HM Compact: Exploring hope for my future
Students are introduced to the three elements of hope: goals (knowing where you want to go), agency (believing you can get there) and pathways (knowing how to get there). They apply this framework to their own lives, exploring what they genuinely hope for and beginning to connect hope with action.
HM Compact: Setting personal goals for who I want to be in future
Students move from hope to action by learning how to set meaningful personal goals. They practise creating goals that are rooted in their values and vision for who they want to become — developing the skill of translating aspiration into concrete, achievable intention.

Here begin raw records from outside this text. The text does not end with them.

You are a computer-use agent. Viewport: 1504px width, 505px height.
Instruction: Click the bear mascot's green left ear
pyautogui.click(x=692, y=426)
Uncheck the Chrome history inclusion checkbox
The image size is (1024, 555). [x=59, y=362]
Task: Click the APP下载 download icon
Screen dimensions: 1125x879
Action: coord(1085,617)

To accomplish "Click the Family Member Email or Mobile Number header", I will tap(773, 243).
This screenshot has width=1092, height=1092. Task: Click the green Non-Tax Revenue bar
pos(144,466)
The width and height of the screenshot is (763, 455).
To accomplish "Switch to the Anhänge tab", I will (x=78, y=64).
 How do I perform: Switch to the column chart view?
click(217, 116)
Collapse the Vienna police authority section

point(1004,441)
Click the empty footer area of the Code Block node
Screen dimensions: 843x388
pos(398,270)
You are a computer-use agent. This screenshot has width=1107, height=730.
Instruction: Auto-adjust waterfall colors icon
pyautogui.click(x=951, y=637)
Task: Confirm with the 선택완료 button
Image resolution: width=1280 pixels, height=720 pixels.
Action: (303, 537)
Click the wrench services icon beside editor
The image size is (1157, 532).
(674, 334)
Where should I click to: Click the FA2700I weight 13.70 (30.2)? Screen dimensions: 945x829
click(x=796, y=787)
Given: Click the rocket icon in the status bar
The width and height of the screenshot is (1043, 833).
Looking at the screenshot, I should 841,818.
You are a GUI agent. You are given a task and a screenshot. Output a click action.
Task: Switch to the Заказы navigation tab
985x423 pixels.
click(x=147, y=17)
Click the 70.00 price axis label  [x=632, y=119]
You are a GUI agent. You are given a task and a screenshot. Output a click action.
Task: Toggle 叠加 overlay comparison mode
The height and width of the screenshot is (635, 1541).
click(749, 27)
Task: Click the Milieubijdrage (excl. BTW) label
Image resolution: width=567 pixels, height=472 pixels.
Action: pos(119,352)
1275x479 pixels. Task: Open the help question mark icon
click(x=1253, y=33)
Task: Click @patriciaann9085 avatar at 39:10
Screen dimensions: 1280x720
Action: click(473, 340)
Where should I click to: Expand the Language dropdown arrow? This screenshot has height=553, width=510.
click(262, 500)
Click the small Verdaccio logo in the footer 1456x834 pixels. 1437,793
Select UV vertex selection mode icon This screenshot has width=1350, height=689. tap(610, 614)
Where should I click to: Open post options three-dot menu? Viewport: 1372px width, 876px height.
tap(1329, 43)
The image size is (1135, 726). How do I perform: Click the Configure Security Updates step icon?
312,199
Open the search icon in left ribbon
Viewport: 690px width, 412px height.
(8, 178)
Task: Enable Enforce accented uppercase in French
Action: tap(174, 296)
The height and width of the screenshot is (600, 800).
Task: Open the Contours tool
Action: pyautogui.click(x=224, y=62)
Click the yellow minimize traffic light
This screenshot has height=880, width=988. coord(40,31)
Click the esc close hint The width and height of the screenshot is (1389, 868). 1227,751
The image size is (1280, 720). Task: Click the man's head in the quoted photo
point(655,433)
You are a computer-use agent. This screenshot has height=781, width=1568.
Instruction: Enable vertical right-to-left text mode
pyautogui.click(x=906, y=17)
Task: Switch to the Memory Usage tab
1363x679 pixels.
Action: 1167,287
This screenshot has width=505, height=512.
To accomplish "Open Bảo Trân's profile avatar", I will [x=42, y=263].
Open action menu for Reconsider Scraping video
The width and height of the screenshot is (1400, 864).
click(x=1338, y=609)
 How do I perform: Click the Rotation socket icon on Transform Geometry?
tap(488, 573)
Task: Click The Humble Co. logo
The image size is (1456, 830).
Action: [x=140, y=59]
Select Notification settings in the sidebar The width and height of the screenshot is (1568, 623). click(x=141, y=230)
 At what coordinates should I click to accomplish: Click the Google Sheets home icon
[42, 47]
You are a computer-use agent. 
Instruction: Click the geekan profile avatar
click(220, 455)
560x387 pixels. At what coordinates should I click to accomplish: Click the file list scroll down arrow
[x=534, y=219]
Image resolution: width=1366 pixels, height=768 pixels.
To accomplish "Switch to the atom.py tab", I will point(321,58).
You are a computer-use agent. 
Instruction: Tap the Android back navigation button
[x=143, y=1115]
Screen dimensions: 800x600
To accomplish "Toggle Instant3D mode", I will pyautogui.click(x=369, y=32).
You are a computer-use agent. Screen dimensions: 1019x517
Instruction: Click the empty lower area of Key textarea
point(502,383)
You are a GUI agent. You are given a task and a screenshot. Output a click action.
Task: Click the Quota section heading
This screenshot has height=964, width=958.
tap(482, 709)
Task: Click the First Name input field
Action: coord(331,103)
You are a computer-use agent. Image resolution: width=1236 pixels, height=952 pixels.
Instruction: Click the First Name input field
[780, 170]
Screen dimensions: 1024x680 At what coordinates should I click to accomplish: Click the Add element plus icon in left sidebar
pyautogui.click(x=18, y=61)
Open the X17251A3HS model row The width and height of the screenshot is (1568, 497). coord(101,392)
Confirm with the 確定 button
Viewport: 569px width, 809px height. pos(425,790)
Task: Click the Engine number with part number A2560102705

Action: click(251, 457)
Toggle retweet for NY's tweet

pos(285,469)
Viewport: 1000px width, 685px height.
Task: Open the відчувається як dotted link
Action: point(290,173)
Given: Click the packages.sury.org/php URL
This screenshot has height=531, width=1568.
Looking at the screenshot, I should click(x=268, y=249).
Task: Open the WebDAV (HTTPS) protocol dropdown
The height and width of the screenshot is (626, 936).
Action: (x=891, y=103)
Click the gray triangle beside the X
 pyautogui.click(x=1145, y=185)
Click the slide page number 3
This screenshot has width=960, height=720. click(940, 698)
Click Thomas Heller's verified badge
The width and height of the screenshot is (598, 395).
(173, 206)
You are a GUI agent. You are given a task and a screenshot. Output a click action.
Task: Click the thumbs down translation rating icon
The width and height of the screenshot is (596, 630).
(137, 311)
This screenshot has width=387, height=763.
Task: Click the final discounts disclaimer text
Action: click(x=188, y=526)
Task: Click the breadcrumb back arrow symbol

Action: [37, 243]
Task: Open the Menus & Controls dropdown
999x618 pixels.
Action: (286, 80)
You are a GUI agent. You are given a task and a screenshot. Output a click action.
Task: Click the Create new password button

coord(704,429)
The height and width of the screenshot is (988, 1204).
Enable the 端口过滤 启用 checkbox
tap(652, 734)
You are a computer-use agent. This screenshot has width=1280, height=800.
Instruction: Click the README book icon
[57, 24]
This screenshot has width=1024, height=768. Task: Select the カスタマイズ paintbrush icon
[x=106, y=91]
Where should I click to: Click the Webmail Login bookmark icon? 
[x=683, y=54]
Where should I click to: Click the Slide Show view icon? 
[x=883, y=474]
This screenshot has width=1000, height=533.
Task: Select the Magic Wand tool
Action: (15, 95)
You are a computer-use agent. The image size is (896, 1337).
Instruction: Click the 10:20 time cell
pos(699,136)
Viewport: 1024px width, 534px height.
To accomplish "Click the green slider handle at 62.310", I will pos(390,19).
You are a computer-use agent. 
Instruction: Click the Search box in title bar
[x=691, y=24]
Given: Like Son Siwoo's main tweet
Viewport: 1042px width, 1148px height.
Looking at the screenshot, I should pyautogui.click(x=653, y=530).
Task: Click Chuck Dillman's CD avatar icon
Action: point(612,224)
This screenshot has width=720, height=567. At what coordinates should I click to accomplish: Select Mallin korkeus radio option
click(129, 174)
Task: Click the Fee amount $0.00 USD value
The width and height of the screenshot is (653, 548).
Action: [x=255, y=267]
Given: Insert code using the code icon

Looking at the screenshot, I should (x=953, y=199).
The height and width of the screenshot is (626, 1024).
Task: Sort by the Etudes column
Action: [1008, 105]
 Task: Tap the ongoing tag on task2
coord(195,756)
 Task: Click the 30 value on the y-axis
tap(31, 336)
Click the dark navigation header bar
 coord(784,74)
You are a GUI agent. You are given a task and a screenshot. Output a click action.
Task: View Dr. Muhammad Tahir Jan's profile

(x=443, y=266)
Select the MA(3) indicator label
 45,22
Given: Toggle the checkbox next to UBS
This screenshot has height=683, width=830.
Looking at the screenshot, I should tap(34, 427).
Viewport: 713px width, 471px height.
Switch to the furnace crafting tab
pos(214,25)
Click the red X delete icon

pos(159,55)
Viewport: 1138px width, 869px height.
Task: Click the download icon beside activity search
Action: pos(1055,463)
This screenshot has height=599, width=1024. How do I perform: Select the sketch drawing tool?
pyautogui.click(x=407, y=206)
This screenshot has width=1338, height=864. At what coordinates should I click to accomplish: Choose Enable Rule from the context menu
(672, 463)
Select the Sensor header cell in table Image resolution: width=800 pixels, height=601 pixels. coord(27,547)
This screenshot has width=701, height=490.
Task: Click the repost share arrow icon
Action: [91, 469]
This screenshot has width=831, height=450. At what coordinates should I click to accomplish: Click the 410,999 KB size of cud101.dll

HM Compact: Setting goals that will benefit my school community
Students expand their goal-setting beyond themselves and consider what it means to contribute to the wellbeing of their school community. They set goals designed to benefit others — building a sense of responsibility, social purpose and the understanding that resilience includes caring for those around us.
HM Compact: Creating a school campaign
Students bring together everything they have learned across the programme to create a campaign promoting positive mental fitness and emotional wellbeing in their school. They learn what makes a campaign effective and work creatively to design content that communicates key messages to their peers.
HM Compact: Sharing campaigns
In the final lesson of the programme, students collaborate to finalise their campaigns and present them to others. They give and receive constructive feedback, celebrating what they have created and consolidating the knowledge, skills and confidence they have built across all 36 lessons of Healthy Minds Compact.
About the organisation
Bounce Forward
Bounce Forward is a registered charity on a mission to transform how we think about mental health, shifting the narrative from deficit and crisis to strength, prevention, and psychological fitness. They create evidence-based programmes, curricula, and training that give young people, school staff, and the adults around children the knowledge, language, and daily habits to build genuine mental resilience. From whole-staff training to five-year school curricula, everything they do is practical, grounded in science, and designed to make a lasting difference not just in the moment, but across a lifetime.